Japanese bonds rose for a fourth week on signs the global recovery is losing momentum, boosting demand for the relative safety of debt.

Benchmark yields reached the lowest level since August 2003 during the week before reports that economists said will show U.S. services activity slowed and Japan’s machinery orders declined. Japan’s debt securities fell the most in a month yesterday on speculation yields near a seven-year low will deter investors at debt sales next week.

“Bond yields will stay low amid increased uncertainties about growth prospects,” said Hirokata Kusaba, a senior economist in Tokyo at Mizuho Research Institute Ltd., a unit of Japan’s second-largest banking group.

The yield on the benchmark 10-year bond fell five basis points this week to 1.095 percent at Japan Bond Trading Co., the nation’s largest interdealer debt broker. The 1.3 percent security due June 2020 rose 0.452 yen to 101.839 yen. The yield reached 1.055 percent on July 1, the lowest since August 2003.

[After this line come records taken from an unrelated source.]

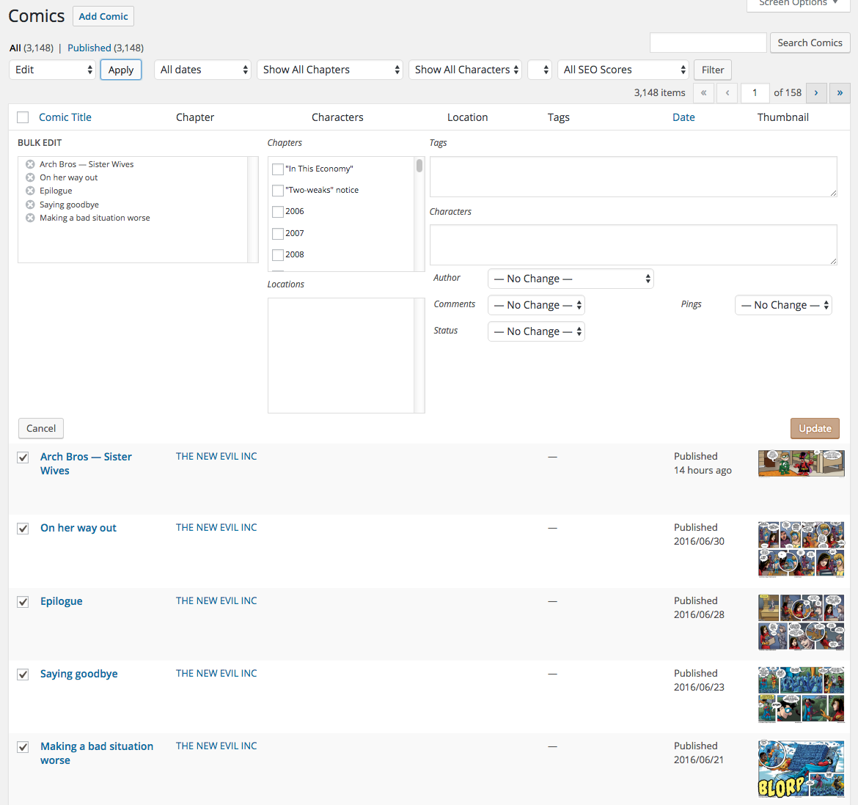
Task: Remove 'Making a bad situation worse' from bulk edit
Action: click(x=30, y=218)
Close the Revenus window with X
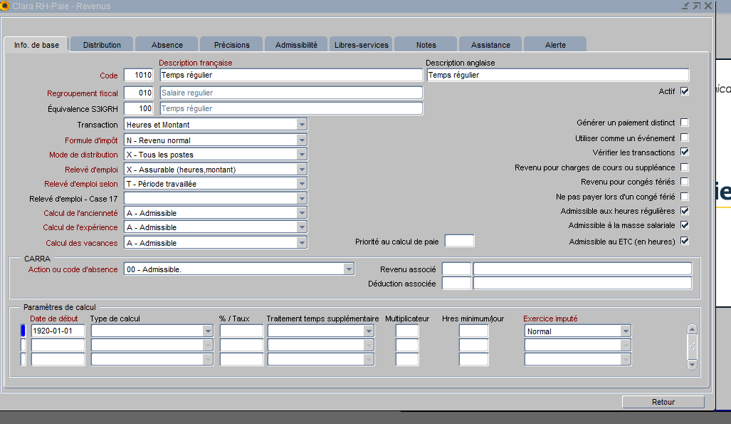The image size is (731, 424). (x=708, y=6)
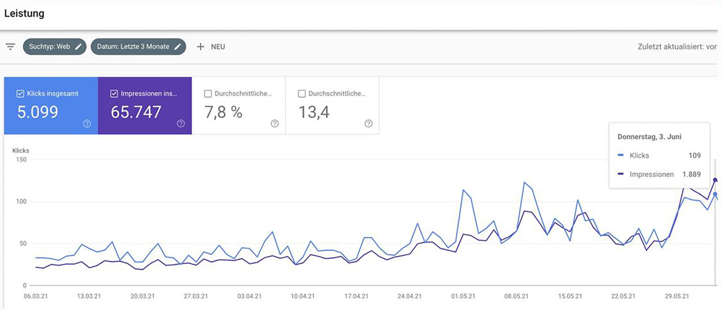
Task: Select the Impressionen 65.747 card
Action: point(144,112)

Ten-year bond futures for September delivery rose 0.54 this week to 141.60 at the Tokyo Stock Exchange.

The Nikkei 225 Stock Average lost 5.5 percent this week, the biggest decline since the period ended May 21.

Machinery Orders

The Institute for Supply Management’s index of non- manufacturing businesses, which makes up almost 90 percent of the U.S. economy, slid to 55 in June from 55.4 a month earlier, according to a Bloomberg survey before the July 6 release. Japan’s machinery orders, an indicator of business investment, fell 3 percent in May following a 4 percent gain the prior month, a separate showed ahead of the July 8 report.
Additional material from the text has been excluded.